╭─ DATASET EXTRACT

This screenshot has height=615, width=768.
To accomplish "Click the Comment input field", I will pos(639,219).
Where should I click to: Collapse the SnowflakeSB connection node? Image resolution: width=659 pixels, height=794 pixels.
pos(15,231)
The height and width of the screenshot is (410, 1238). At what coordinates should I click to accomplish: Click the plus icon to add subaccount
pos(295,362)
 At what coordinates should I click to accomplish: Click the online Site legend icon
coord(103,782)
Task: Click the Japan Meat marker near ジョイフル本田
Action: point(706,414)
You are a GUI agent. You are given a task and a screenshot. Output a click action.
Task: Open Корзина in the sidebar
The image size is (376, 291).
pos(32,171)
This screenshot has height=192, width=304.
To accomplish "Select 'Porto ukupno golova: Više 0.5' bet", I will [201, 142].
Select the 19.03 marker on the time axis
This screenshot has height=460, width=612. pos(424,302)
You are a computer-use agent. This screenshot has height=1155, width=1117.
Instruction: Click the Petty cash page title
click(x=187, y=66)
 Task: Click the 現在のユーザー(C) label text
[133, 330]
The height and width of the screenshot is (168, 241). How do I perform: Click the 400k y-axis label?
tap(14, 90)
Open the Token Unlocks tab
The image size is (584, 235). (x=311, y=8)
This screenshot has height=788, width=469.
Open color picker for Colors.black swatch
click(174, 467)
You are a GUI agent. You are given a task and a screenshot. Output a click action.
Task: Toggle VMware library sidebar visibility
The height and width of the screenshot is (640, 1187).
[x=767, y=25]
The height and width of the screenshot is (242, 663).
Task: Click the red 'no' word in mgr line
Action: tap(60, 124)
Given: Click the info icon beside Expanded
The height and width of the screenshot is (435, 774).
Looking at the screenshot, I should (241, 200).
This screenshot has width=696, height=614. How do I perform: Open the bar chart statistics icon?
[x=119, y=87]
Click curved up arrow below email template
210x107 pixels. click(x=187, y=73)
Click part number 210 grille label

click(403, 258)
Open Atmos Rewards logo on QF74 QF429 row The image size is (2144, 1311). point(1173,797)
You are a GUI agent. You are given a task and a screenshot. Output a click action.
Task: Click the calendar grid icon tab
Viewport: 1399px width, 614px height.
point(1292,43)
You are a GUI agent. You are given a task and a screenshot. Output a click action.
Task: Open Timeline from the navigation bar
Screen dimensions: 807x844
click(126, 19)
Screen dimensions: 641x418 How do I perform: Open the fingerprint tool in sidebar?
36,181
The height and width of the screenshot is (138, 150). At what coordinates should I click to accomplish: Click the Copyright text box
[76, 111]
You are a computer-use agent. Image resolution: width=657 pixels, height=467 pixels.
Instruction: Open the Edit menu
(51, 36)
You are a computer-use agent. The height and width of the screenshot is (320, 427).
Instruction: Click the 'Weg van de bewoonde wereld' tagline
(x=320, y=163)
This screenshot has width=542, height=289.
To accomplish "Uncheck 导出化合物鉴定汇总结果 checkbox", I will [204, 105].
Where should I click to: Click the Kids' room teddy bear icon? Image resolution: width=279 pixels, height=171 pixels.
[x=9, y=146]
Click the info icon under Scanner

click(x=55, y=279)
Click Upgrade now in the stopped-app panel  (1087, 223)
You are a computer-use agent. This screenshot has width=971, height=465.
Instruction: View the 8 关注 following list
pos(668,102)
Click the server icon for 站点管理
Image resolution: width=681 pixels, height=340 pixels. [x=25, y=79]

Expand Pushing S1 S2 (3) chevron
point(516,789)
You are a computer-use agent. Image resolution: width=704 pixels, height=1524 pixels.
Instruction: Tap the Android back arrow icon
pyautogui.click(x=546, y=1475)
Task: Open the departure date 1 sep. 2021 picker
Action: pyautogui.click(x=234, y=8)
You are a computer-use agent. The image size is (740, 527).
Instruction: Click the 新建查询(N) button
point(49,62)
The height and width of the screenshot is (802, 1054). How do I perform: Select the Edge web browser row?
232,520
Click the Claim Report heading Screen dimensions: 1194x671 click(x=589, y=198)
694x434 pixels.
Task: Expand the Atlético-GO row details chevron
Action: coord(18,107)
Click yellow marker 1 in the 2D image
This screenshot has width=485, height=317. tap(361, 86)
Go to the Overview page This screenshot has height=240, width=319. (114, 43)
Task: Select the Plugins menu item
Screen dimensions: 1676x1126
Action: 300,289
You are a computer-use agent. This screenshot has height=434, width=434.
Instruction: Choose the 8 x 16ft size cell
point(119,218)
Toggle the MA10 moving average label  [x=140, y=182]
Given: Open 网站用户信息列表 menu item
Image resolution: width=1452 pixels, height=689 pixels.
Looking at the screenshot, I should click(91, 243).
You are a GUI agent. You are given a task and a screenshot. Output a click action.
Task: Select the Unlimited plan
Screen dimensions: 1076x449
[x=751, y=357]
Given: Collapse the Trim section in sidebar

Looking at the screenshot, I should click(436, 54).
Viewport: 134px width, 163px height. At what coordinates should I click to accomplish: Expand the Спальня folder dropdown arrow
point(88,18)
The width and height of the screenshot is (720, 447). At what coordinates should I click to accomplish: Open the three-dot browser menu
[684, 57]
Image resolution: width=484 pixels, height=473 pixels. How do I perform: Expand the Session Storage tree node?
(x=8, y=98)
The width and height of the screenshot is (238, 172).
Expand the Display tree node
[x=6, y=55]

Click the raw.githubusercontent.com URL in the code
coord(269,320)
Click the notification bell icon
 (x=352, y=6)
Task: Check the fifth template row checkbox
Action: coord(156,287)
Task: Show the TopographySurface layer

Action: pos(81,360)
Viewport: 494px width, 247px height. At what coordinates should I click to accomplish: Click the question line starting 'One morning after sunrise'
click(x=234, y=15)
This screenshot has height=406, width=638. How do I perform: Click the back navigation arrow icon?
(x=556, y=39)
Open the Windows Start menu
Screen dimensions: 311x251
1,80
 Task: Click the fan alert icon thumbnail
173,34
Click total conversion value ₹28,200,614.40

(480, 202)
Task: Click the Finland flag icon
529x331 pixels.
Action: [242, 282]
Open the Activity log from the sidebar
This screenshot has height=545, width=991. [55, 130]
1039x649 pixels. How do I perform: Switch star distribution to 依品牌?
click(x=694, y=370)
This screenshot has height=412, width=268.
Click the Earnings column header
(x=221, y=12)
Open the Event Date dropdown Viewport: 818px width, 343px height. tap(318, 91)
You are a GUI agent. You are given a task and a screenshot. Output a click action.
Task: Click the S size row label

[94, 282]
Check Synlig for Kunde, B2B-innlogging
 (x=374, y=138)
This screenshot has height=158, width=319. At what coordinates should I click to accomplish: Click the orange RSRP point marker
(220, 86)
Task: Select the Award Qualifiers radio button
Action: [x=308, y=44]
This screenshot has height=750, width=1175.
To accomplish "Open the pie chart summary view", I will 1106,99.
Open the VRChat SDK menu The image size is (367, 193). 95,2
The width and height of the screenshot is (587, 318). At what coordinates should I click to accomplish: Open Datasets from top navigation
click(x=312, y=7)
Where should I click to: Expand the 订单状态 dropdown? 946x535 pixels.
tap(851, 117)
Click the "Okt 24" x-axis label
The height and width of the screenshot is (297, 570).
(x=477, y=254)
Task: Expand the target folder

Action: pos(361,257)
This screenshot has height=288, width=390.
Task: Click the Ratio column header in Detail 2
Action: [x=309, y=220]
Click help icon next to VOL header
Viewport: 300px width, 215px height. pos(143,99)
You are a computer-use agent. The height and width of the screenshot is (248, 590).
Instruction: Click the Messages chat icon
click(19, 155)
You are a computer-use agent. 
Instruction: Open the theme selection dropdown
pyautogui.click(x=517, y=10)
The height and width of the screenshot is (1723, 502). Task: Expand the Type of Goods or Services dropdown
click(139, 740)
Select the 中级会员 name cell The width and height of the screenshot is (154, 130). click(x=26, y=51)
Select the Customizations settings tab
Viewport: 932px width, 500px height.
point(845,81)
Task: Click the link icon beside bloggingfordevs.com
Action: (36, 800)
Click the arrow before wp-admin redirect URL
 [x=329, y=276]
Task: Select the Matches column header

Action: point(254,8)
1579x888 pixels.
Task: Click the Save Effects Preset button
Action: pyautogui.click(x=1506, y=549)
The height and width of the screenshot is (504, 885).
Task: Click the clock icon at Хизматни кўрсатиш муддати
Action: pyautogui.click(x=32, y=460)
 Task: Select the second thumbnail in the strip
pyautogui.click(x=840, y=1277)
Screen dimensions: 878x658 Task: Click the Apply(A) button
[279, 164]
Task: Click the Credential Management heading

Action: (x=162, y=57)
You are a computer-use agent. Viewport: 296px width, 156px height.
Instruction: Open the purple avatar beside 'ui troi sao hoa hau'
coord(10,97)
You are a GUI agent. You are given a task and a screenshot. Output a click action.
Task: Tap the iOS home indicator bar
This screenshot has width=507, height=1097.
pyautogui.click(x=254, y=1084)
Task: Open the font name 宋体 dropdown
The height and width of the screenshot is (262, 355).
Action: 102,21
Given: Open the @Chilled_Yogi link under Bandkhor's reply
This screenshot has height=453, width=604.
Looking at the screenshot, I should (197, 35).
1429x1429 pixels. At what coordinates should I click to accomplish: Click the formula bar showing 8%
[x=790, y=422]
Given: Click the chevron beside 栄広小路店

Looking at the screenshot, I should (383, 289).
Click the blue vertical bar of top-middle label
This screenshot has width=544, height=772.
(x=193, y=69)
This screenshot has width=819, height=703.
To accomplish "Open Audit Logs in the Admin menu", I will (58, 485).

╰─

Within the material above, transcribe exactly the lines that run from the line holding "The width and height of the screenshot is (587, 318)." through the line holding "Task: Tap the iOS home indicator bar".

The width and height of the screenshot is (587, 318). At what coordinates should I click to accomplish: Open Datasets from top navigation
click(x=312, y=7)
Where should I click to: Expand the 订单状态 dropdown? 946x535 pixels.
tap(851, 117)
Click the "Okt 24" x-axis label
The height and width of the screenshot is (297, 570).
(x=477, y=254)
Task: Expand the target folder

Action: pos(361,257)
This screenshot has height=288, width=390.
Task: Click the Ratio column header in Detail 2
Action: [x=309, y=220]
Click help icon next to VOL header
Viewport: 300px width, 215px height. pos(143,99)
You are a computer-use agent. The height and width of the screenshot is (248, 590).
Instruction: Click the Messages chat icon
click(19, 155)
You are a computer-use agent. 
Instruction: Open the theme selection dropdown
pyautogui.click(x=517, y=10)
The height and width of the screenshot is (1723, 502). Task: Expand the Type of Goods or Services dropdown
click(139, 740)
Select the 中级会员 name cell The width and height of the screenshot is (154, 130). click(x=26, y=51)
Select the Customizations settings tab
Viewport: 932px width, 500px height.
point(845,81)
Task: Click the link icon beside bloggingfordevs.com
Action: (36, 800)
Click the arrow before wp-admin redirect URL
 [x=329, y=276]
Task: Select the Matches column header

Action: point(254,8)
1579x888 pixels.
Task: Click the Save Effects Preset button
Action: pyautogui.click(x=1506, y=549)
The height and width of the screenshot is (504, 885).
Task: Click the clock icon at Хизматни кўрсатиш муддати
Action: pyautogui.click(x=32, y=460)
 Task: Select the second thumbnail in the strip
pyautogui.click(x=840, y=1277)
Screen dimensions: 878x658 Task: Click the Apply(A) button
[279, 164]
Task: Click the Credential Management heading

Action: (x=162, y=57)
You are a computer-use agent. Viewport: 296px width, 156px height.
Instruction: Open the purple avatar beside 'ui troi sao hoa hau'
coord(10,97)
You are a GUI agent. You are given a task and a screenshot. Output a click action.
Task: Tap the iOS home indicator bar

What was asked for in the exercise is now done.